Scientific classification
- Kingdom: Plantae
- Clade: Tracheophytes
- Clade: Angiosperms
- Clade: Eudicots
- Clade: Asterids
- Order: Apiales
- Family: Araliaceae
- Genus: Cussonia
- Species: C. holstii
- Binomial name: Cussonia holstii Harms ex Engl.

= Cussonia holstii =

- Genus: Cussonia
- Species: holstii
- Authority: Harms ex Engl.

Species of plant

Cussonia holstii is a small to medium size tree belonging to the family Araliaceae. The tree is similar in shape to a paw paw tree.

== Description ==
The species can grow up to 20 m tall, the trunk is straight and can reach 1 m in diameter. Its bark is fissured and scaly and commonly dark greyish in color. The species has digitately compound adult leaves clustered at the end of branches, with 3-7 leaflets that are broadly ovate in outline with a crenate margin; the apex is acuminate while the base is cuneate to cordate. Petiole is present and up to 40 cm long.
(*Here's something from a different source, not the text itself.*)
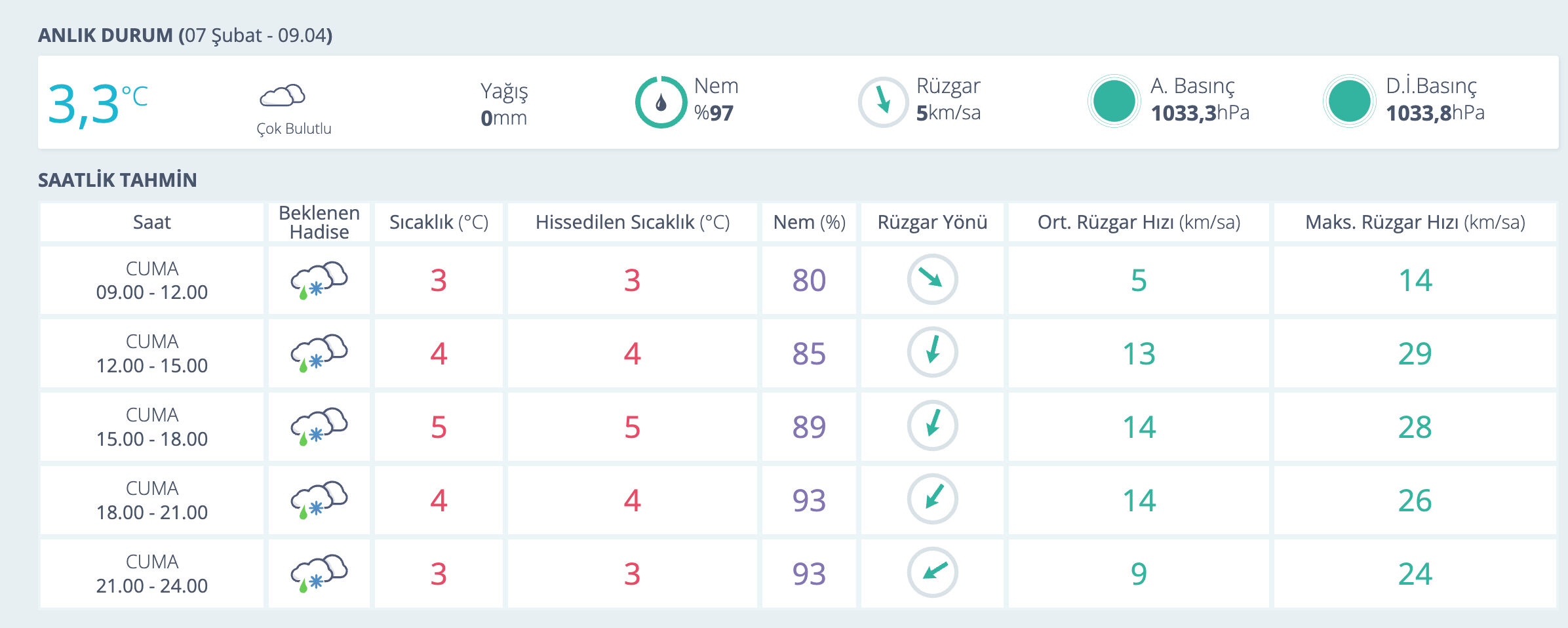This screenshot has height=628, width=1568.
Task: Click the SAATLİK TAHMİN heading
Action: tap(117, 180)
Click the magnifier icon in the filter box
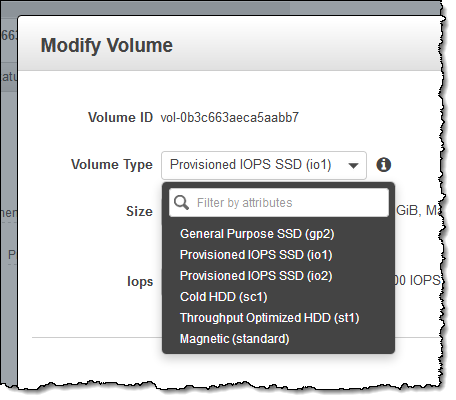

Flowers are in spikes, green to yellow in color, can be up to 30 together at the apex of branches.

== Distribution ==
The species occurs in East Africa from Somalia southwards to Tanzania.

== Uses ==
A decoction of leaf extracts is used in traditional medicine to treat abdominal pain while a bark decoction is used during child birth to clean the uterus and expel the placenta. Leaves are also used as fodder for goats.

Wood is soft and used to make doors and beehives.